===== Listed entries =====
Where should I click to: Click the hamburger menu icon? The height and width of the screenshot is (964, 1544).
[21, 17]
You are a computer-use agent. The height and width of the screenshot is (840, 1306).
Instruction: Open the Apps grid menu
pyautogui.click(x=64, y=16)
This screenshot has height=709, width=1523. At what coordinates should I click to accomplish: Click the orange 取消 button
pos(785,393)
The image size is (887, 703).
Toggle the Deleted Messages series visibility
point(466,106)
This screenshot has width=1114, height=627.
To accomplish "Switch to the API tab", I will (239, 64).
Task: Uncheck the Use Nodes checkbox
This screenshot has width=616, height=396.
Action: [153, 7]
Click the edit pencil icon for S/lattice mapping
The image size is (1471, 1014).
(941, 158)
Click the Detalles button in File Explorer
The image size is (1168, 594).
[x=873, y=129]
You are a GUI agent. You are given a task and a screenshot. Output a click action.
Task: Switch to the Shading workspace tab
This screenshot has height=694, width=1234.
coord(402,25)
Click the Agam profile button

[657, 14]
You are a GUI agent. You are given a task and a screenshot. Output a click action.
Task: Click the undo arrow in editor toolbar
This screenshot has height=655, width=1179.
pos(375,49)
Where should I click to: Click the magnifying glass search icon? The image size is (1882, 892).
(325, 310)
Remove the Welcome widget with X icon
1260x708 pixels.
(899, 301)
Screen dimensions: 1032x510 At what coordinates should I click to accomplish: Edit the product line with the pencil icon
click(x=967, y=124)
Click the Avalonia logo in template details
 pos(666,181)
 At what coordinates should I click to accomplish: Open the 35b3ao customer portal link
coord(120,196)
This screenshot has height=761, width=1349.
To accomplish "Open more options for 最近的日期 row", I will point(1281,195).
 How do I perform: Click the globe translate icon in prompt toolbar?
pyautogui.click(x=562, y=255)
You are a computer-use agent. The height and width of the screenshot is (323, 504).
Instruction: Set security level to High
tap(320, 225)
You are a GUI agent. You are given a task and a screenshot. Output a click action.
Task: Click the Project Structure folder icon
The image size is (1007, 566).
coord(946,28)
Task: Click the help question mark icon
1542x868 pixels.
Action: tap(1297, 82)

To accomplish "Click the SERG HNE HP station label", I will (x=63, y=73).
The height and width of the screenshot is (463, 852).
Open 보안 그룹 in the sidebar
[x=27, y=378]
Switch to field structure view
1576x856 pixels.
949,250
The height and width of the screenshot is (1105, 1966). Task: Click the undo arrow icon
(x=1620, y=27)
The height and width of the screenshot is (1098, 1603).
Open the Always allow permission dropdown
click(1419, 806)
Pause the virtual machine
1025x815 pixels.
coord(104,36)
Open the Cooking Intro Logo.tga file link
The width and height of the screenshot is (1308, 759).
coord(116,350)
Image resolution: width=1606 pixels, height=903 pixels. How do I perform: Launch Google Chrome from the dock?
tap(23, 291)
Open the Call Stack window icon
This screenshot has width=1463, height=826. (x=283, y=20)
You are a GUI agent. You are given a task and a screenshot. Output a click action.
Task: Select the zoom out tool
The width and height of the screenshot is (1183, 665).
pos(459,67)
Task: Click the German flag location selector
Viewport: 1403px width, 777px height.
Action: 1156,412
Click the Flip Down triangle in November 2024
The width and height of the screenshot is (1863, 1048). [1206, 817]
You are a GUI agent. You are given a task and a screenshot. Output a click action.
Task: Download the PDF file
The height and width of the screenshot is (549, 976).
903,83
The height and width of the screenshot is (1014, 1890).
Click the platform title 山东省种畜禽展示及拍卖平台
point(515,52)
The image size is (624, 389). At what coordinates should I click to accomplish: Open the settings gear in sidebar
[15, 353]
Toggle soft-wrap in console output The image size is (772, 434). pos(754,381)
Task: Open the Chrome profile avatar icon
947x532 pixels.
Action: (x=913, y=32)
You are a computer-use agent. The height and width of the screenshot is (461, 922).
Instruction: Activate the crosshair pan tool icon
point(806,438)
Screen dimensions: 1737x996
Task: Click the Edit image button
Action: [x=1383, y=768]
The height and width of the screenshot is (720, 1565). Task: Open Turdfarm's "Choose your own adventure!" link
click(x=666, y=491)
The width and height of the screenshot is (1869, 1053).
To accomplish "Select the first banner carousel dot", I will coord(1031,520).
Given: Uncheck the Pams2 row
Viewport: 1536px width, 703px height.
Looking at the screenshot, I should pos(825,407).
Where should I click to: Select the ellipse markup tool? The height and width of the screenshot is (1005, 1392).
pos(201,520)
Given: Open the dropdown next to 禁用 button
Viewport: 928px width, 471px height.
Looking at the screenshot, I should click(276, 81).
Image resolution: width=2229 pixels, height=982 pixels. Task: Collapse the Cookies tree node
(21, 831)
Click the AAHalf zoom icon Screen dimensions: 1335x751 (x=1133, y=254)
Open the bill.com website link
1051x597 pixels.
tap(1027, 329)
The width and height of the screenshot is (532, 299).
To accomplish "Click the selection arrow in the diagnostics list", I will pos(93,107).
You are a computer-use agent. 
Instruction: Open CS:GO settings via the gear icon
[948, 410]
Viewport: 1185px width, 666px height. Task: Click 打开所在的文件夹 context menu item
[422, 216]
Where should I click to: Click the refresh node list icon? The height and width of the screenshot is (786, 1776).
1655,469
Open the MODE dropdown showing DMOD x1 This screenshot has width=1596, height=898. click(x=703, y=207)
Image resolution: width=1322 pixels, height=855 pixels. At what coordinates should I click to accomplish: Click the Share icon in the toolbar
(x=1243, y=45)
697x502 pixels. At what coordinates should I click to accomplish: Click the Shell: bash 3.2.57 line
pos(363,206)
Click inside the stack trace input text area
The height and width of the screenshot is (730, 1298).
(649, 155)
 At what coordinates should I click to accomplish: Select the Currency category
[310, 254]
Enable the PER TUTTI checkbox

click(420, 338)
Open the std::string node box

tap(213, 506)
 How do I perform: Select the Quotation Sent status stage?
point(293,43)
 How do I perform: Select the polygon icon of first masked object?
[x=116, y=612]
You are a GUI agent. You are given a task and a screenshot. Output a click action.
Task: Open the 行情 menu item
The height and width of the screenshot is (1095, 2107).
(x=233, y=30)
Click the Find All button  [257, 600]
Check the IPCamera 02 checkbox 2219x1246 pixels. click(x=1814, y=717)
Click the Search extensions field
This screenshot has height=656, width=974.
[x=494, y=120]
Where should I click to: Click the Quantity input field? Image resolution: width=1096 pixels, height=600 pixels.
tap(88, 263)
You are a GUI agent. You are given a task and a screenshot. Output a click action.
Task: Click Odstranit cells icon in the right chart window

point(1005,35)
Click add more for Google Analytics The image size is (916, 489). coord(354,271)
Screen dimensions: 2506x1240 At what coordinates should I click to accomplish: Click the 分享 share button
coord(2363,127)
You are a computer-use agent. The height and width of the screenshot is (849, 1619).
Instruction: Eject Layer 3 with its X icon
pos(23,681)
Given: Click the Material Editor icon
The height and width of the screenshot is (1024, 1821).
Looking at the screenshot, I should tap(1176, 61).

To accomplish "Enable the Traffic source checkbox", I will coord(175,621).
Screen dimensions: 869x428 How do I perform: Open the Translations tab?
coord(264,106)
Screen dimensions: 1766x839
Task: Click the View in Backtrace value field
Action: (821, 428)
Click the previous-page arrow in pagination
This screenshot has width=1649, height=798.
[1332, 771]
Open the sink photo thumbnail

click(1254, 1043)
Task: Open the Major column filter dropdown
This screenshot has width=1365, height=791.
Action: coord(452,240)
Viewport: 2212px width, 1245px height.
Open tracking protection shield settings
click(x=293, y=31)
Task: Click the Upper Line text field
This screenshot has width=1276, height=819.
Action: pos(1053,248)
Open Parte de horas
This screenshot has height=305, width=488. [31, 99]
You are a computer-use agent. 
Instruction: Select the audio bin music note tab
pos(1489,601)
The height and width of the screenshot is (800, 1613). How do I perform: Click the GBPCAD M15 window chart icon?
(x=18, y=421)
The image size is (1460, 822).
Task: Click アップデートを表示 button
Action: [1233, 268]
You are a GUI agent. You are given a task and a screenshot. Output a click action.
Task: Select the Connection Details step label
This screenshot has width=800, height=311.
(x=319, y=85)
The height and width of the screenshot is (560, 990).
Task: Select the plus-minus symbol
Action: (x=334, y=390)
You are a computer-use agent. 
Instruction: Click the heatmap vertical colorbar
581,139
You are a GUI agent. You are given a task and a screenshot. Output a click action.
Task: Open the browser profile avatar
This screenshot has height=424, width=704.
=====
Task brief: Each line of the entries where the string "computer" occurs should be shown.

Written solution:
You are a computer-use agent. The height and width of the screenshot is (840, 1306).
You are a computer-use agent. The height and width of the screenshot is (323, 504).
You are a computer-use agent. The height and width of the screenshot is (461, 922).
You are a computer-use agent. 
You are a computer-use agent. The height and width of the screenshot is (849, 1619).
You are a computer-use agent. 
You are a computer-use agent. 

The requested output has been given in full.